Task instructions>
All of the records must come back exactly as they were given.

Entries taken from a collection

= Beginning of Section =

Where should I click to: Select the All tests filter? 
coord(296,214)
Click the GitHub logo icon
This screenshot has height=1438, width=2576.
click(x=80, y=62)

= End of Section =

Solved problem>
Where should I click to: Select the All tests filter? 
coord(296,214)
Click the GitHub logo icon
This screenshot has height=1438, width=2576.
click(x=80, y=62)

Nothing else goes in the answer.